Она поворачивается, чтобы уйти, но я ловлю ее за локоть и разворачиваю к себе.
– Я могу объяснить, – говорю я. – Я все могу объяснить.
– Да, но я давным-давно смирилась с тем, что так и не получу твоих объяснений, и теперь, когда ты предлагаешь их мне, я не хочу их слышать. – Ее слова словно вспарывают тесное пространство между нами. – По какой бы причине ты ни перестал писать мне… теперь это неважно. Я оставила это позади.
– Я понимаю, ты злишься, – говорю я. – Но мне кажется, ты сделала слишком поспешные выводы…
– Выводы? – Она широко раскрывает темные глаза и поднимает брови. – Ты прав, Исайя. Я действительно сделала поспешные выводы. Я решила, что ты хороший человек. Я решила, что мы понимаем друг друга, что между нами нет ни лжи, ни игр. И я решила, что между нами есть что-то особенное – или хотя бы просто дружба.
– Нет… – произношу я, поднимая руку, но она продолжает говорить.
– Ты ведь вернулся домой уже некоторое время назад?
– Да, несколько недель, – подтверждаю я.
– Скажи мне, – говорит она, поворачиваясь лицом ко мне. – Это правда, что у тебя есть племянник, которого ты не согласен признавать?
Я сдвигаю брови. Откуда она, черт побери, это узнала?
– И правда ли то, что ты разрушаешь жизни людей, Исайя? – продолжает допрашивать она. – Это правда… правда, что твои родные винят тебя в смерти твоего отца?
Проведя ладонью по лицу, я смотрю ей прямо в глаза.
– Да.
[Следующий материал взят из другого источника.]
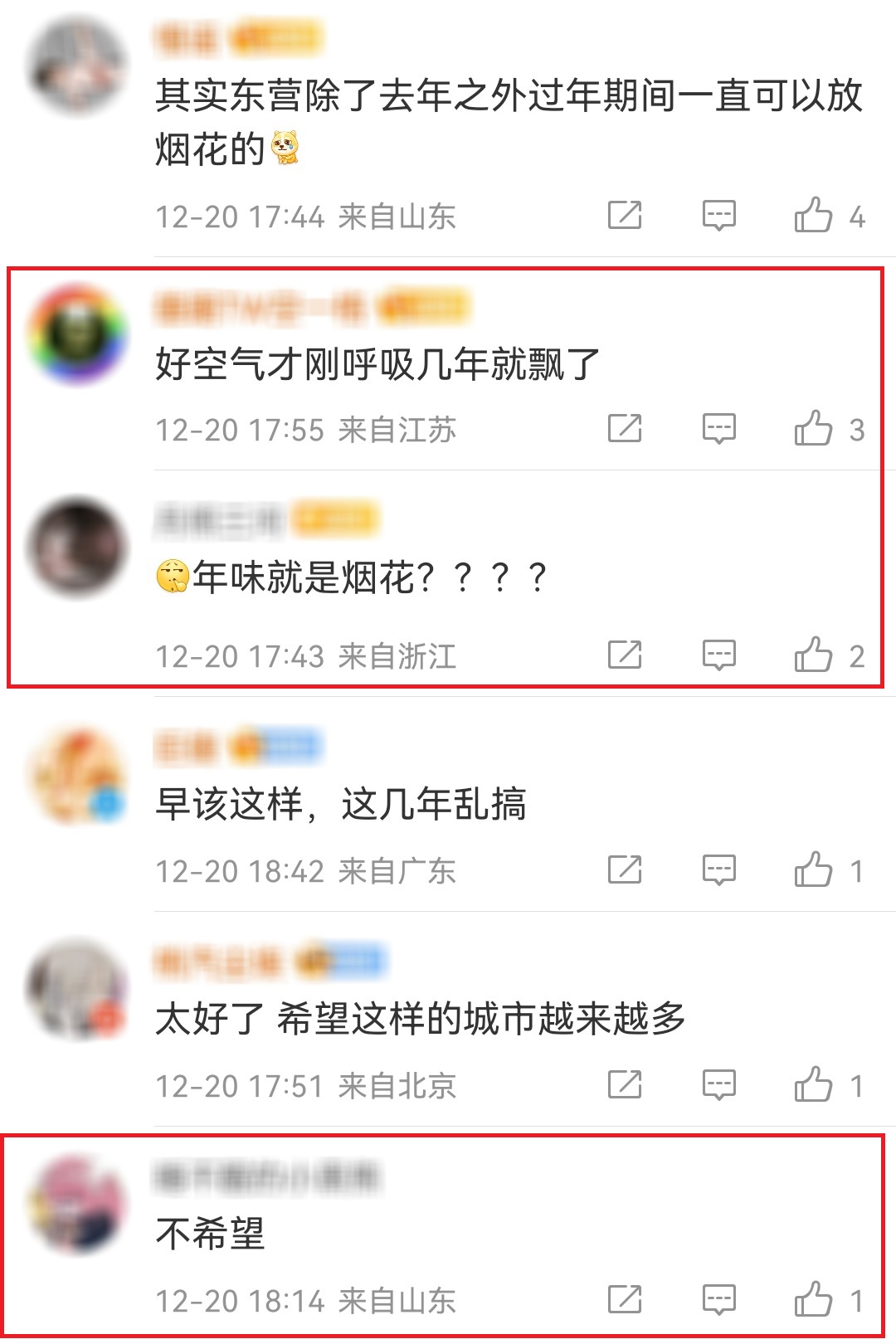Screen dimensions: 896x1344
Task: Reply to the 12-20 18:42 comment
Action: tap(718, 870)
Это правда. Все это.
Марица выдыхает, ее блестящие глаза кофейного цвета устремлены на меня.
– Ты должен уйти. И, пожалуйста, не возвращайся больше сюда. Ты не тот человек, которым я тебя считала, и я не хочу быть с тобой. Я не хочу начинать с того, на чем мы закончили. Ни сейчас, ни когда-либо потом.
С этими словами она проходит мимо меня и скрывается за дверью женского туалета.
Из-за угла выходит синеглазая блондинка в такой же форме, как у Марицы, и замирает на месте, увидев меня.
– Ой. Здравствуйте, – говорит она, глядя на меня так, словно я – бомба, которую нужно обезвредить. – Вы не видели Марицу?
Я указываю на дверь женского туалета.